La confidencialidad no es solo una norma legal — es una condición fundamental para que la psicoterapia funcione. Si las personas no pueden confiar en que lo que dicen en consulta no será revelado, no podrán ser honestas. Y sin honestidad, no hay tratamiento posible.
Los códigos de ética de la mayoría de las asociaciones psicológicas latinoamericanas establecen la confidencialidad como un derecho del consultante y una obligación del profesional. Su violación injustificada puede derivar en sanciones deontológicas, responsabilidad civil e incluso penal.
Los marcos éticos reconocen que la confidencialidad tiene límites cuando está en juego la seguridad de vida.
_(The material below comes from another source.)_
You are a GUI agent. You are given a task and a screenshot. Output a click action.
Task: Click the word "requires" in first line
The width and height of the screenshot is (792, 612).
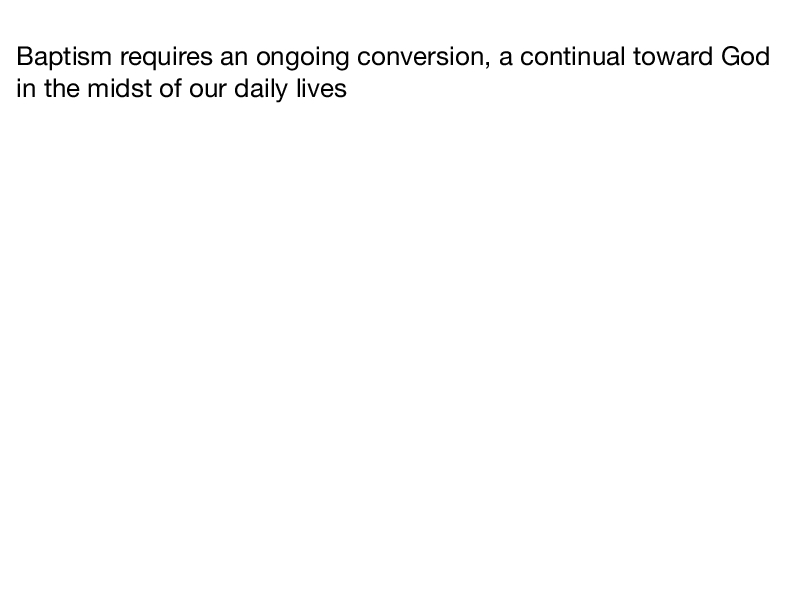click(x=166, y=58)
Las excepciones más universalmente aceptadas son:
Riesgo inminente de suicidio: cuando la persona expresa intención clara, tiene un plan y los medios, el profesional puede y debe actuar para protegerla, lo que puede implicar contactar a familiares o servicios de emergencia.
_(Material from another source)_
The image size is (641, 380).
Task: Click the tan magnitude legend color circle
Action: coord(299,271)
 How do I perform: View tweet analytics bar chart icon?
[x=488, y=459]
Riesgo de daño a terceros: el caso Tarasoff (1976) en California estableció jurisprudencia: los terapeutas tienen el deber de proteger a potenciales víctimas identificadas. En América Latina, las legislaciones varían, pero el principio ético es ampliamente compartido.
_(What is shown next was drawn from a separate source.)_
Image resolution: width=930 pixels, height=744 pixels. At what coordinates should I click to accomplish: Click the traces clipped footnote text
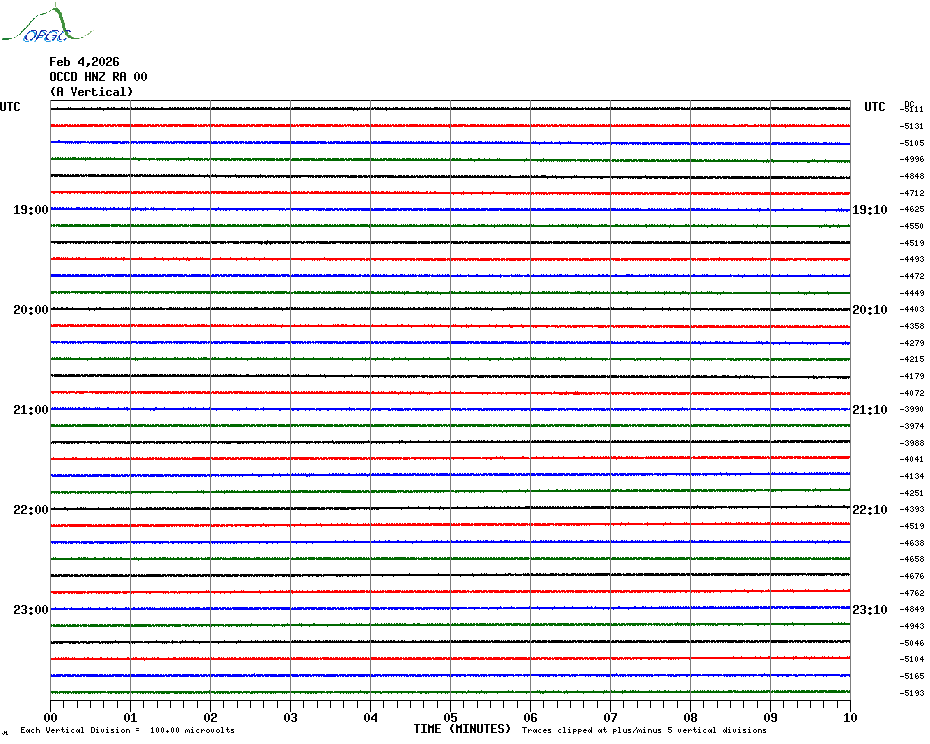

Abuso o maltrato de menores: en la mayoría de los países, el psicólogo tiene obligación legal de denunciar cuando tiene conocimiento de abuso de niñas, niños o adolescentes, independientemente del consentimiento del paciente.
Orden judicial: la información puede ser requerida por un tribunal, aunque algunos marcos éticos y legales establecen protección del privilegio terapeuta-cliente similar al secreto profesional.
Cuando la ruptura de la confidencialidad se justifica, la guía ética es hacer lo mínimo necesario para proteger la vida o prevenir el daño. Informar lo necesario, solo a quien debe saberlo, de la manera menos invasiva posible.
Lo ideal es informar a la persona que se va a romper la confidencialidad, cuando hacerlo no aumenta el riesgo. Esta transparencia preserva en la medida de lo posible la relación terapéutica y el respeto a la autonomía del consultante.
La mayoría de las situaciones reales no son casos ‘extremos’ claros. Un paciente que dice ‘a veces pienso en que sería mejor no estar’, ¿es un riesgo inminente? El psicólogo debe evaluar la severidad y el plan, consultar a un colega o supervisor si es necesario, y documentar su razonamiento. La consulta con pares es una herramienta ética, no un signo de debilidad profesional.